### READING PASSAGE
※ ※ ※
# I've Been Fuenteed!!!



## howland1998 (Dec 17, 2007)

When Matt257 was a newbie to CL. I sent him his first bomb from across the pond. Earlier this week he whacked me, unsuspectingly. And the sticks he whacked me with are some of the best in the world. I was caught with my mouth open and drooling. I'm still in awe. THANK YOU!!! Your BOTL from across the pond, Gerry You know what this means.....


----------



## Deuce Da Masta (Dec 4, 2006)

Well done matt! Gerry deserved a little beat down!


----------



## howland1998 (Dec 17, 2007)

deuce said:


> Well done matt! Gerry deserved a little beat down!


That's IT.... The beatings will now commence!!! I hope you have some humi room Patrick!!!


----------



## Jason Brown (Nov 21, 2007)

Nice hit Matt...


----------



## Bob The Cigar Ninja (Apr 22, 2008)

Awesome, bombing! You really rattled the teeth in his skull, Matt. I imagine he is having a bit of a sticky wicket trying to figure out how to bomb you back after that one!


----------



## DOZER (Sep 30, 2007)

Nice hit!!


----------



## Bullybreed (Jun 25, 2007)

taken down with quadruple A fire


----------



## DOZER (Sep 30, 2007)

Quote:
Originally Posted by *deuce* http://www.cigarlive.com/forum/showthread.php?p=294897#post294897 
_Well done matt! Gerry deserved a little beat down!_



howland1998 said:


> That's IT.... The beatings will now commence!!! I hope you have some humi room Patrick!!!


Patrick, Patrick, Patrick, you had to provoke him didn't you... :eeek:


----------



## Deuce Da Masta (Dec 4, 2006)

DOZER said:


> Quote:
> Originally Posted by *deuce* http://www.cigarlive.com/forum/showthread.php?p=294897#post294897
> _Well done matt! Gerry deserved a little beat down!_
> 
> Patrick, Patrick, Patrick, you had to provoke him didn't you... :eeek:


I didnt do anything:mumbles:

:brick:


----------



## sofaman (Jun 20, 2007)

deuce said:


> I didnt do anything:mumbles:
> 
> :brick:


You know what you did:roflmao: BTW great hit nothing like being Fuente bombed!!!


----------



## smokinj (Jan 16, 2008)
※ ※ ※
### Stored data entries
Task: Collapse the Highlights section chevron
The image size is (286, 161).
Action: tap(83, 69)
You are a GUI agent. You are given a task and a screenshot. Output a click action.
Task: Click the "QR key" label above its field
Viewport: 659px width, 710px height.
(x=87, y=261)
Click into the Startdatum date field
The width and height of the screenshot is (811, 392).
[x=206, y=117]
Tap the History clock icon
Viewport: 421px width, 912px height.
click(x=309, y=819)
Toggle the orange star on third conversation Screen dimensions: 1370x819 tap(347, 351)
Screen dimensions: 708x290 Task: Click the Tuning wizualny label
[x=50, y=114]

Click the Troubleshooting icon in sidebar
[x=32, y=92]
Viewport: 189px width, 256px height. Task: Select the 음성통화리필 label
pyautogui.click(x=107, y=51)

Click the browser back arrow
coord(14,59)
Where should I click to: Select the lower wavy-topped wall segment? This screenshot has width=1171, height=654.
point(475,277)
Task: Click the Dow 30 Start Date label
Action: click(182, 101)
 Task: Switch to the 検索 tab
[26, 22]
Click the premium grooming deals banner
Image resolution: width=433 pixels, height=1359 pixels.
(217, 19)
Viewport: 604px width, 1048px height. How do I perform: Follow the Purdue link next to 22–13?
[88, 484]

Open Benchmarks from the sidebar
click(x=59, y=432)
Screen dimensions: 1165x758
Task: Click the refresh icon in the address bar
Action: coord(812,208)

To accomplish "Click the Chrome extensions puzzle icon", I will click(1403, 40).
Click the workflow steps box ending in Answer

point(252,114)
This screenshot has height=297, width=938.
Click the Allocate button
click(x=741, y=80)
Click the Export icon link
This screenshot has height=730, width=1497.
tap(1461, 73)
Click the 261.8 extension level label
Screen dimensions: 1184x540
※ ※ ※
### WORK TO DO
Continue the forum thread about howland1998 receiving a Fuente cigar bomb, picking up right after the last line shown.

### EXPECTED OUTPUT
*Well done Mathew!Great hit*


----------



## Rusty Shackleford (May 14, 2008)

Those are some great sticks, that's pretty close to what I just bought the other day.


----------



## Toasted Coastie (Feb 16, 2008)

Way to go Matt!


----------



## Rah55 (Feb 13, 2008)

Looks more like an ICBM than a mere bomb!


----------



## tp1smokin (Nov 8, 2007)

very nice enjoy some of my favorites


----------



## Paint (Mar 1, 2008)

Nice bombing bro.


----------



## aljrka (Dec 3, 2007)

Marvelous!!


----------



## Matt257 (Jan 3, 2008)

howland1998 said:


> That's IT.... The beatings will now commence!!! I hope you have some humi room Patrick!!!


ooooo, Patrick, your in trouble now!!

Glad you got the smokes Gerry. You definately deserve them


----------



## LkyLindy (Feb 1, 2008)

Can't get much better than that


----------



## eggwhites (Apr 20, 2008)

Great Bomb!!


----------



## noobsmoker (Jun 2, 2008)

Nice hit man. :dribble:


----------



## amateurke (Mar 28, 2008)

Yeah, Matthew thinks he can do this "bombingthinks" unpunisht! I don't think he come undamaged out this! It don't take long before he come's in "friendly" fire!! :mrcool:


----------



## dravensghost (Sep 21, 2007)

man he pounded you something fierce
way to go!


----------



## m69c44 (Nov 5, 2007)

Dude can you still walk? very nice


----------



## chinomalo (Feb 25, 2008)

Nice.. Time to light em up!!


----------



## Webmeister (Jun 12, 2007)

Bout dang time someone smacked Gerry around a bit. Nice job Matt!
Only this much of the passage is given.